На дворе собирался дождь. Рано пришедшее тепло сменилось ненастьем. Шурка опомнилась, когда уже потемнело. Она бегала по мокрым от дождя дворам и искала Марианну. Подгоняемая страхом, сбегала даже к реке. Но сплавщики, еще табунившиеся на берегу, сказали что ничего тут такого как будто бы не было.
— Топиться, что ли, кто собрался? Погодите недельки две, вода еще холодная.
Тогда Шурка решила, что Марианна, наверное, ушла в деревню и там, чего доброго, останется на ночь. Она со страхом подумала о том, что парень, конечно, промаху не даст и воспользуется. Шурка уже хотела бежать в деревню, но вспомнила, что заперла на ключ уснувшего Марка.
Подавив горький вздох, она пошла домой. Тихо открыла Дверь. Там, где всегда спала Марианна, теперь лежал и сопел Марк, свесив вниз свою черную деревянную руку. Шурка, не смея будить, осторожно присела возле постели. Марк не проснулся.
Утром до самого завода Шурка бежала бегом.
Марианна, низко наклонив голову, сидела возле верстака на чурбачке и привычно стучала молотком по железному пруту. Она вздрогнула, почувствовав над собой Шурку, но продолжала стучать.
— Ты где же это была?
— У девчат в общежитии… — И, чтобы переменить разговор, Марианна сказала: — Знаешь, кто-то утащил у нас вчерашнюю заготовку.
В другое время Шурка взбеленилась бы. Но сейчас ей было не до заготовки. Она тихо спросила:
— Ты чего это характер выказываешь? Обиделась?
— Нет.
— Тогда чего же ты? Разве я тебя гоню? Будешь с нами жить.
— Нет, — сказала Марианна. — Не буду.
Пора было начинать работу, а руки у Шурки не слушались. Она судорожно вздохнула, взялась за киянку, а проходящему мимо мастеру так ничего и не сказала о пропаже заготовки. Отвернувшись от Марианны, Шурка загрохала своим деревянным молотком, но через минуту опять положила его.
— Чем уж он так тебе поперек горла стал? — сухо и почти враждебно спросила она, имея в виду Марка. — Он ведь не живого человека зарубил…
Марианна почувствовала явный намек и еще ниже опустила голову.
Но Шурку уже прорвало:
— А ну тебе совсем к шуту!
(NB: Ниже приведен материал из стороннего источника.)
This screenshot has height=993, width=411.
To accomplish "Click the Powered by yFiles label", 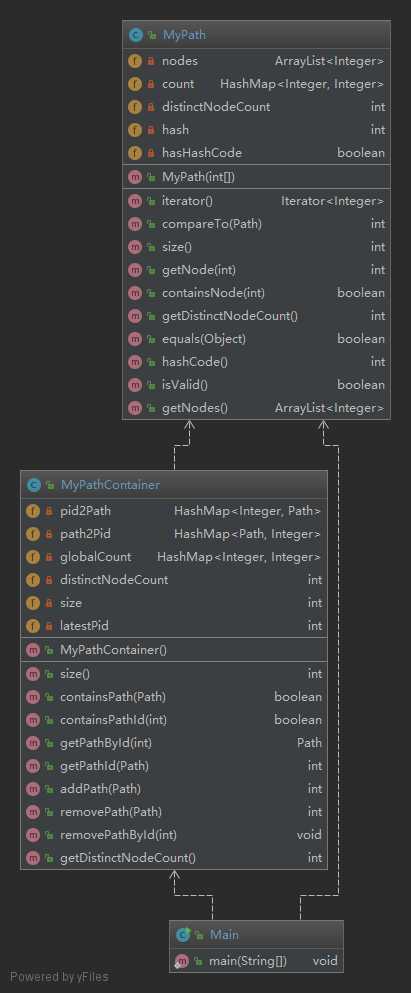I will tap(59, 977).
Ты ту паразитку забыть не можешь, на могилу бегаешь, а на меня тебе семь раз наплевать!
…На другой день Шурка собрала Марианну и проводила в общежитие для девчат-одиночек.
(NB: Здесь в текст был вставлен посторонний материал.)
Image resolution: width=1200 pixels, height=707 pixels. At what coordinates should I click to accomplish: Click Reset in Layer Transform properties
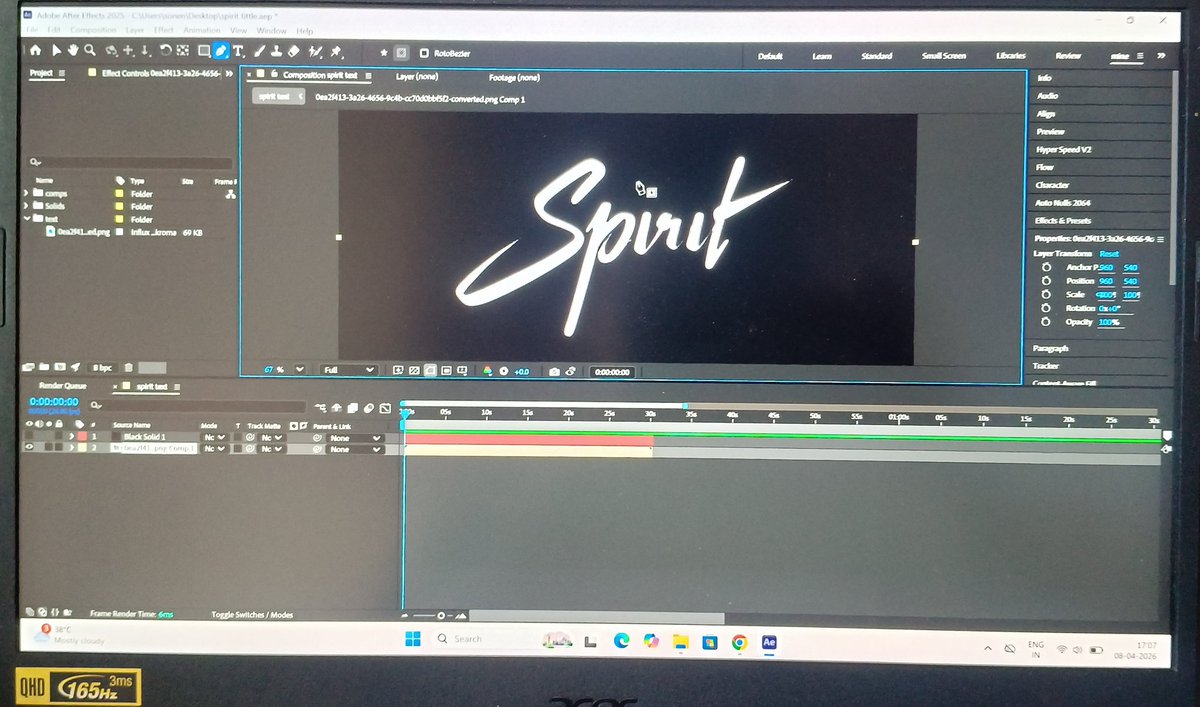(1107, 254)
— Что получше — запирай, а то голая останешься, — стараясь загладить вчерашний крутой разговор, озабоченно посоветовала она. — Взаймы не давай: тебе при твоем характере обратно не получить.
Шурка дала Марианне еще несколько практических наставлений, потом задержала дыхание и сказала трагически:
— Главное, Марианка, с парнями пока не надо. Не губись!..
Она ушла, а Марианна осталась сидеть над своим сундучком. Потом достала коврик из лоскутков и постелила возле койки. Поставила на тумбочку петушка-копилку, положила гребень, коробку под иголки и нитки и яркий японский веер, купленный Шуркой неизвестно где и зачем.
— Я бы тебе и зеркало большое отдала, да Маркушке не у чего бриться будет, — сказала Шурка, когда собирала Марианну. — А книжки все забирай, они нам ни к чему. Нам читать некогда.
Марианна покончила с устройством и оглянулась. Возле ее койки на окошке цвела герань и раздражающе пахла. Но цветки ее напоминали Марианне детство: у няни Дуни герань была в большом почете.
— Давай паспорт на прописку, — сказала сторожиха. — Есть у тебя паспорт-то? Или ты еще малолетка?
— Есть, конечно, — сказала Марианна.
Она достала из сундучка новенький шершавый паспорт. Получила она его всего полгода назад, и раньше он всегда хранился у Шурки. Поэтому Марианна раскрыла его и сама с любопытством посмотрела на свое изображение, припечатанное штемпелем. Личико было маленькое, косое и непохожее.